*Instructions for the task*: Tally the lines in the entries where the string "computer" appears, and write only the total.

╭─ Given entries

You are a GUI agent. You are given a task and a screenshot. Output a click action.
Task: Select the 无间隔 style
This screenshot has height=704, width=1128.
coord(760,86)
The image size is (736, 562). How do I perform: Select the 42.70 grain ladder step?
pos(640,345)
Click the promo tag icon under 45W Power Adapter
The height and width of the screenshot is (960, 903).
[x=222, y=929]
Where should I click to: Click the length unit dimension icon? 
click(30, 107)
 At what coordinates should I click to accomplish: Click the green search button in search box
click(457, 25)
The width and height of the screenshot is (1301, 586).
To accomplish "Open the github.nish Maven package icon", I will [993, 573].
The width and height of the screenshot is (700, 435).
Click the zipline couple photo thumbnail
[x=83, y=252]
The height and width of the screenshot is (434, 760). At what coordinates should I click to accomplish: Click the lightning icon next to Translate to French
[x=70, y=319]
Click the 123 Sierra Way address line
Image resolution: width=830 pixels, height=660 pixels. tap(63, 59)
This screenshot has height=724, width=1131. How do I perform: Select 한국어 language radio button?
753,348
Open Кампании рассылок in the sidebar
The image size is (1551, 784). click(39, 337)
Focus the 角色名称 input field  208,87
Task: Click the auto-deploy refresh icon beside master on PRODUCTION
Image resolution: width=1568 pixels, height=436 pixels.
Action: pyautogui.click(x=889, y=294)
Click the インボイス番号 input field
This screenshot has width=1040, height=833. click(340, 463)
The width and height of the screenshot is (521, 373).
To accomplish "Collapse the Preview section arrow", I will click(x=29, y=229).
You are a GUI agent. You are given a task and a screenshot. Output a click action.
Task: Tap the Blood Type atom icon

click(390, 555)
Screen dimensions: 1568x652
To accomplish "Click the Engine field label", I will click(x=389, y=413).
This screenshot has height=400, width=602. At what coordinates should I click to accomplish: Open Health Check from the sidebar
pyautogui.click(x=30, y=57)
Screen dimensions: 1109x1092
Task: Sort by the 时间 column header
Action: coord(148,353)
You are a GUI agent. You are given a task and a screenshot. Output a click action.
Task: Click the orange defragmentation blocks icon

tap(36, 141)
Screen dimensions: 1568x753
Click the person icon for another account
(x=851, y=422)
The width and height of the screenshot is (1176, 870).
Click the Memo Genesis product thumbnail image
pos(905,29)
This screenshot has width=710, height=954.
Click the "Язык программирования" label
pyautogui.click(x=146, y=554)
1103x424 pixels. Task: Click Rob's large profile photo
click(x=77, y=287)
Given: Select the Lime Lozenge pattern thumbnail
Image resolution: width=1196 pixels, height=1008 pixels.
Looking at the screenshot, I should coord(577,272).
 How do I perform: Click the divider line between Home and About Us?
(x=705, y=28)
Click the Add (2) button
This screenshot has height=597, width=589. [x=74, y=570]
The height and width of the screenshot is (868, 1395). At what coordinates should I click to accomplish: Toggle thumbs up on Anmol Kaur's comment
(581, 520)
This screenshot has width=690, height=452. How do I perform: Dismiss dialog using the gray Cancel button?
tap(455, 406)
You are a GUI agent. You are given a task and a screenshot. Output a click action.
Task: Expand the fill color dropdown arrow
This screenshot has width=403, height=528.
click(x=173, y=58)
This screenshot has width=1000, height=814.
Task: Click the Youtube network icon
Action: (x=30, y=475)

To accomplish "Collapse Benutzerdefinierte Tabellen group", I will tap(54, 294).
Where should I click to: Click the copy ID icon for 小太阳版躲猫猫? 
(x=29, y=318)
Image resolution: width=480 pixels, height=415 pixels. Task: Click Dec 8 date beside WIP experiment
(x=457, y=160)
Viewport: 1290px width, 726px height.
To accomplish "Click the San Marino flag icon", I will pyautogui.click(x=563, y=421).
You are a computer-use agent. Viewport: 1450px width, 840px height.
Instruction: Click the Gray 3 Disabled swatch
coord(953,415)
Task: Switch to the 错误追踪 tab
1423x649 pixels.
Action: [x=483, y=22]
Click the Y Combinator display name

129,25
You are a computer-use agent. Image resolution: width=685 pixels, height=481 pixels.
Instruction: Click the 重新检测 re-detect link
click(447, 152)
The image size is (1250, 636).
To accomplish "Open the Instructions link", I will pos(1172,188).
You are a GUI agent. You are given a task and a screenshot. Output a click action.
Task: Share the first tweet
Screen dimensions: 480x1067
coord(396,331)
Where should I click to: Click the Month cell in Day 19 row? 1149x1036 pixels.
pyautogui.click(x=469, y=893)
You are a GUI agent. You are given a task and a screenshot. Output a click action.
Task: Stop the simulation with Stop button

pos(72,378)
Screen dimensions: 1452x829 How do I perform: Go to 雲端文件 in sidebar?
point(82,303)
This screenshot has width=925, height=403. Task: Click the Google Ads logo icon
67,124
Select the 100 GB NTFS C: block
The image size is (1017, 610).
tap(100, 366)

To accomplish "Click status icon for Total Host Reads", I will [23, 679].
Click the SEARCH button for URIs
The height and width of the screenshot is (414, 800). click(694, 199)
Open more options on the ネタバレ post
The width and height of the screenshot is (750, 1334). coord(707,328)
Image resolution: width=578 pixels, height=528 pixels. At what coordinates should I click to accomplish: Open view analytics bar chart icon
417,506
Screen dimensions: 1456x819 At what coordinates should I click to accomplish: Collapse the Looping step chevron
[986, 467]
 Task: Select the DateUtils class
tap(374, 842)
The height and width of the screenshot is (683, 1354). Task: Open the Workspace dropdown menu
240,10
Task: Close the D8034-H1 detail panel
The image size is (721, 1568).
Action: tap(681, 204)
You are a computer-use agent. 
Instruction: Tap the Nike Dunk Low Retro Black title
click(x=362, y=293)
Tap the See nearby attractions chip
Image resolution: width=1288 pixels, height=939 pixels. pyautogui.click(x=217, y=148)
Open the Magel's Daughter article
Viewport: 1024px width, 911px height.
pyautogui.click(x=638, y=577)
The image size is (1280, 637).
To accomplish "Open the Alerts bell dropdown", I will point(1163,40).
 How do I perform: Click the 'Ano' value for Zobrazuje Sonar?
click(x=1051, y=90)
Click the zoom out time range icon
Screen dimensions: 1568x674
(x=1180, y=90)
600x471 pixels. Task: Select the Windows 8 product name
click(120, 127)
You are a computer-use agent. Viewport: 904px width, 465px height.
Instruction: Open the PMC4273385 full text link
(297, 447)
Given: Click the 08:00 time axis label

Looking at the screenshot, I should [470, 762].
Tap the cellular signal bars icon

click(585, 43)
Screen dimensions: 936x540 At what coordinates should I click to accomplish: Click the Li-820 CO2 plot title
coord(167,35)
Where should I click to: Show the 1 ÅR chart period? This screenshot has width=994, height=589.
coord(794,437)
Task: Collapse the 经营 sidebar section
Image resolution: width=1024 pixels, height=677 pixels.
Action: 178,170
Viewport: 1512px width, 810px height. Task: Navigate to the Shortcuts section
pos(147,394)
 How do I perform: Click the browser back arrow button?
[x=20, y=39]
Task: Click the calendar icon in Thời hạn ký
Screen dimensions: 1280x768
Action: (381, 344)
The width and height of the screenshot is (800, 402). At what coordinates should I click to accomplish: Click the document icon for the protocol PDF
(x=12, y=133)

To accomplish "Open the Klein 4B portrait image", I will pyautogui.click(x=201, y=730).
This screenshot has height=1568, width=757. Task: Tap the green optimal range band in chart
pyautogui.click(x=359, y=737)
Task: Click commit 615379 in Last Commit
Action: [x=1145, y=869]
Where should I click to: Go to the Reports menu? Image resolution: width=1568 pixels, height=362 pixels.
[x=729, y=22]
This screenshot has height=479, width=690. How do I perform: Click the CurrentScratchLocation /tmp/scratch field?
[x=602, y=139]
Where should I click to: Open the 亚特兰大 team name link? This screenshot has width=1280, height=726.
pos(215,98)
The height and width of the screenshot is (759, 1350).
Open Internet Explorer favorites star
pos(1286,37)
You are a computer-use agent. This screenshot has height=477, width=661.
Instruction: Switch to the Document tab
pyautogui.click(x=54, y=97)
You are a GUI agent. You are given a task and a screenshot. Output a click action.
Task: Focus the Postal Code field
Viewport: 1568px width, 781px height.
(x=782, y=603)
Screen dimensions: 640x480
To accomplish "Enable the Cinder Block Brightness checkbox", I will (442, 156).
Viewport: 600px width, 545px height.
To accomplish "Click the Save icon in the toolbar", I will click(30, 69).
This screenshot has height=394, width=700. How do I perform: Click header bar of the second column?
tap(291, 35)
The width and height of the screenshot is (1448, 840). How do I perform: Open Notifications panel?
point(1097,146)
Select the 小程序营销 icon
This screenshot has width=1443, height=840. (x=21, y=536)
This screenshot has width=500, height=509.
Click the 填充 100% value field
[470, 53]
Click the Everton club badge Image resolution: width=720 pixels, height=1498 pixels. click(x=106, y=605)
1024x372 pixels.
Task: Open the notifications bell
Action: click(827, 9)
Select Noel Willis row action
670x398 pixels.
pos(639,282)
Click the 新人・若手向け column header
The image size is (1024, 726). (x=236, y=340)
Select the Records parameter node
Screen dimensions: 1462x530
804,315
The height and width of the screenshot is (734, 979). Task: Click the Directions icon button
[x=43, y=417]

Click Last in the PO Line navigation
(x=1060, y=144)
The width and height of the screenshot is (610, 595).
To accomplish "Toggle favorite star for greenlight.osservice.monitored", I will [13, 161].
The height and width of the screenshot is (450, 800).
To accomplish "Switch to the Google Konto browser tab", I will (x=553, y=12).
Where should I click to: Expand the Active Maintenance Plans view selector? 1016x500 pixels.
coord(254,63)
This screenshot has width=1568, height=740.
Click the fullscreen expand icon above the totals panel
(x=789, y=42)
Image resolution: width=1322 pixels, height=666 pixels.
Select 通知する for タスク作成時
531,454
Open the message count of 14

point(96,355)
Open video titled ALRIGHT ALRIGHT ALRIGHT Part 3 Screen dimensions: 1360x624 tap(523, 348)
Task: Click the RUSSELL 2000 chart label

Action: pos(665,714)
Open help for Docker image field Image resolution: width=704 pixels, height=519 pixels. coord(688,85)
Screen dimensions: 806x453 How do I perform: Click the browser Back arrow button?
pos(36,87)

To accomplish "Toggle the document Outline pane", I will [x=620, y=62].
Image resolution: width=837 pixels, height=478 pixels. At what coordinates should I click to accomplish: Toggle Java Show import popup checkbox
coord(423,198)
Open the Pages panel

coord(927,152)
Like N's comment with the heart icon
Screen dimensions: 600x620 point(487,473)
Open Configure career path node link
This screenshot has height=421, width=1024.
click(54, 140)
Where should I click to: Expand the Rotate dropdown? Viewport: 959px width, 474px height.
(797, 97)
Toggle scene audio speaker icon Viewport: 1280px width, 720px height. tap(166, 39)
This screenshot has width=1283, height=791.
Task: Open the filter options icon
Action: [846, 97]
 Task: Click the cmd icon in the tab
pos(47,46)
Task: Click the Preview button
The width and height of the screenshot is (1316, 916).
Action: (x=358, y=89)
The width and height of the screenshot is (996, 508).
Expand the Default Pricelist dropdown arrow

╰─

*Completed exercise*: 5